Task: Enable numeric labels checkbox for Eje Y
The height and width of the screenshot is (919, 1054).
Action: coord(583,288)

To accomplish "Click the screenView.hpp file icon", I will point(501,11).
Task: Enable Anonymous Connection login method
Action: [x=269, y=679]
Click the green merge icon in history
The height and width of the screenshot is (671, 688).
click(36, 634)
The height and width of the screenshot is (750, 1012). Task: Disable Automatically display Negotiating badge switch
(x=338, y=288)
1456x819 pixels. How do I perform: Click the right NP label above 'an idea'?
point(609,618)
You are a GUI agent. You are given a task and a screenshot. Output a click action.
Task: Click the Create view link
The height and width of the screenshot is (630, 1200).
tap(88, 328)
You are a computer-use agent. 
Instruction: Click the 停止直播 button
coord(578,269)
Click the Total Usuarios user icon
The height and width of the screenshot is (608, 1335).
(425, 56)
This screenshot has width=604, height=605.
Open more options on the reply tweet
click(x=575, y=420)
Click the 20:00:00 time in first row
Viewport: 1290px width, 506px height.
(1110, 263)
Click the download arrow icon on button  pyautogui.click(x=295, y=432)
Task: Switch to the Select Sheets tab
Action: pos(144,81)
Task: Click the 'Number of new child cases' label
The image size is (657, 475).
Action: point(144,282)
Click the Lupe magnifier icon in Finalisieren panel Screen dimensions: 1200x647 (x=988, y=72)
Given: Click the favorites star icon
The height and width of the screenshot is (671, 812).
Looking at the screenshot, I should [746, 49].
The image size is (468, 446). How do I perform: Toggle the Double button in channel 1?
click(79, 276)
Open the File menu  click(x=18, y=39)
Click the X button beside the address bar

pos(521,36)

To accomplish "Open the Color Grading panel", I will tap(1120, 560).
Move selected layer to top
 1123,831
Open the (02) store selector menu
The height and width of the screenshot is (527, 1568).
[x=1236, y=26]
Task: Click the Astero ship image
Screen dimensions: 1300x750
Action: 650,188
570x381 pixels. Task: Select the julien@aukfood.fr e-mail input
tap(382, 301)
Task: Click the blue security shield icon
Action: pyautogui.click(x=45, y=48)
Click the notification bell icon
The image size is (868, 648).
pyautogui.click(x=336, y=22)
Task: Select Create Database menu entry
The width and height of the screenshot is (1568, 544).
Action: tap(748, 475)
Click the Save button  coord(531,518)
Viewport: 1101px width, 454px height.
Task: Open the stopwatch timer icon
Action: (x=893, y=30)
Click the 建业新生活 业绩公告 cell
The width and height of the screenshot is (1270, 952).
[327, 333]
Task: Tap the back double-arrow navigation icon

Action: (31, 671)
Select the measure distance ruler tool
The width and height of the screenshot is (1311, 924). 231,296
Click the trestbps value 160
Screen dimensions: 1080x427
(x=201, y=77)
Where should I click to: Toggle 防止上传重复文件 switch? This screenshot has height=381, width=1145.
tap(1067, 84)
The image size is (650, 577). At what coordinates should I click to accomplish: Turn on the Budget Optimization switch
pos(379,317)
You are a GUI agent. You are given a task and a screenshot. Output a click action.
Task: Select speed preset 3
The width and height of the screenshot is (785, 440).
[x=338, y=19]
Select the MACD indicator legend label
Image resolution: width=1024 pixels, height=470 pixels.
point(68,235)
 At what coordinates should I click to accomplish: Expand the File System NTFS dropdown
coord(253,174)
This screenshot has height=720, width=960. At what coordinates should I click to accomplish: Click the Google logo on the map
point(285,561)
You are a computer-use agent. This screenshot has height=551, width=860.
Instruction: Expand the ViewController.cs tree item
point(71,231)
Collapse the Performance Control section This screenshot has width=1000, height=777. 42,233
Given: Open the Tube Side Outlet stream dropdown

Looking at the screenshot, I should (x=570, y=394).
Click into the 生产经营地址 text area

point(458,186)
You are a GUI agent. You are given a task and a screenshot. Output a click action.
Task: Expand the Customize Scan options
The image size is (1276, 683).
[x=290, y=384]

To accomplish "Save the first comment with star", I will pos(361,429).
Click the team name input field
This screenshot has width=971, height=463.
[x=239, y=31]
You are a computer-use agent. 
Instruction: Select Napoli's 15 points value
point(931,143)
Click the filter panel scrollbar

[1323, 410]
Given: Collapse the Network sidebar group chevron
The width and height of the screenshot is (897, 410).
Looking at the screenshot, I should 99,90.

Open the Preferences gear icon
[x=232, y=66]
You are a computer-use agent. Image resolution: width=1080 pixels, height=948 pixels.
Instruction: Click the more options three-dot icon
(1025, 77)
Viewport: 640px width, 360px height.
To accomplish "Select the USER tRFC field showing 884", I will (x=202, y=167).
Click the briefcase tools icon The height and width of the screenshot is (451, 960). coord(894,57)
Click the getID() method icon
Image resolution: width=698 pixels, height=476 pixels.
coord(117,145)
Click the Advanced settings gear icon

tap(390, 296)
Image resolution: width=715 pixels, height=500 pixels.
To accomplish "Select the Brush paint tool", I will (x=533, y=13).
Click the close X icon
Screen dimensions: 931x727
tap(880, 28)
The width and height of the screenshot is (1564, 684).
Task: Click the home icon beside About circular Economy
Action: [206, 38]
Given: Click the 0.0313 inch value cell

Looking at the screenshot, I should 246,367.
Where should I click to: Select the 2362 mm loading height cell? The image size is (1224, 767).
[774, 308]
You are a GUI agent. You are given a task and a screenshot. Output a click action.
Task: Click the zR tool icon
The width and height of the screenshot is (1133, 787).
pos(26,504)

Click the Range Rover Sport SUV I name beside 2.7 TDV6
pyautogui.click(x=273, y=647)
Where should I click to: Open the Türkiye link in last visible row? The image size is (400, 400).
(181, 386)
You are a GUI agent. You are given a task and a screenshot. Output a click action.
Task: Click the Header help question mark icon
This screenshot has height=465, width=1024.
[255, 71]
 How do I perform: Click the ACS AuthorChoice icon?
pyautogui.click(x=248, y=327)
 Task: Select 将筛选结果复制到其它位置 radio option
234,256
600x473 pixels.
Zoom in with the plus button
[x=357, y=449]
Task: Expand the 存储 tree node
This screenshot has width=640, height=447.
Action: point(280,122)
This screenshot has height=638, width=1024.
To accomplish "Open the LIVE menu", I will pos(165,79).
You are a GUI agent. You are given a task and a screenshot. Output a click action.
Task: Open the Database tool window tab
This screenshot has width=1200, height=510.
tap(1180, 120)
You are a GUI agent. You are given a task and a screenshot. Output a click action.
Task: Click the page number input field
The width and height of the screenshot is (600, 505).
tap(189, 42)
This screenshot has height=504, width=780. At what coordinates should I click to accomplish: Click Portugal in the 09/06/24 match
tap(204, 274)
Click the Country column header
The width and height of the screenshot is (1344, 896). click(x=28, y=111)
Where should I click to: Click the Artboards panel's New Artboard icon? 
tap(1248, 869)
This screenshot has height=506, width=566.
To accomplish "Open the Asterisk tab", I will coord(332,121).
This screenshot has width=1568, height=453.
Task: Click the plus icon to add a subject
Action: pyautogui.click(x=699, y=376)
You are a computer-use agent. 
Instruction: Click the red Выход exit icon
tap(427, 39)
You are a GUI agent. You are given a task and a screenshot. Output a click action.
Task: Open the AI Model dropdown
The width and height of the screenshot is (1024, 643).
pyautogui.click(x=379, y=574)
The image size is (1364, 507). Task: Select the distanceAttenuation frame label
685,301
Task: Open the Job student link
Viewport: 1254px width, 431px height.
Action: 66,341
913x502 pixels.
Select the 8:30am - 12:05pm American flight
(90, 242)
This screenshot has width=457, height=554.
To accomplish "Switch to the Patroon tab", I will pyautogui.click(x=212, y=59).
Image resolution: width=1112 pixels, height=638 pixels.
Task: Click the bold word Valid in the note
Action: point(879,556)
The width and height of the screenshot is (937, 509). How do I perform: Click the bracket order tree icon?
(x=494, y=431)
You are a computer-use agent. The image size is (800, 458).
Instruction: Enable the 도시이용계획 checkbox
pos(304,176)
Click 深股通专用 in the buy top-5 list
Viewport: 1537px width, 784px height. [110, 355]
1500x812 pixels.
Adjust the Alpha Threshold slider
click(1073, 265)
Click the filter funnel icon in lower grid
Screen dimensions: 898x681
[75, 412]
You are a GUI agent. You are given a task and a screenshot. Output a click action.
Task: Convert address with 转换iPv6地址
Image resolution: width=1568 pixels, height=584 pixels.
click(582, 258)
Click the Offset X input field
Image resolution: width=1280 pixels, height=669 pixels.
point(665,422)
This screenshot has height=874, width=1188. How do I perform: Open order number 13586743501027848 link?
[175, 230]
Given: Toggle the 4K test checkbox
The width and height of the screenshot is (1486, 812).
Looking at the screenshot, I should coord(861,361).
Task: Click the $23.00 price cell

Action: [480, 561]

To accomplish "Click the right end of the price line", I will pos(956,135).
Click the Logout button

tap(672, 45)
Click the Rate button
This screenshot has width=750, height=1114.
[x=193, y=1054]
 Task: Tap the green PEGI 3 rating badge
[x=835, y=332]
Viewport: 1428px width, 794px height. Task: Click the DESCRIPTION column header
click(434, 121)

▸ **Task goal**: Copy every line of the data that holds the string "Collapse".

▸ **Written response**:
Collapse the Performance Control section This screenshot has width=1000, height=777. 42,233
Given: Collapse the Network sidebar group chevron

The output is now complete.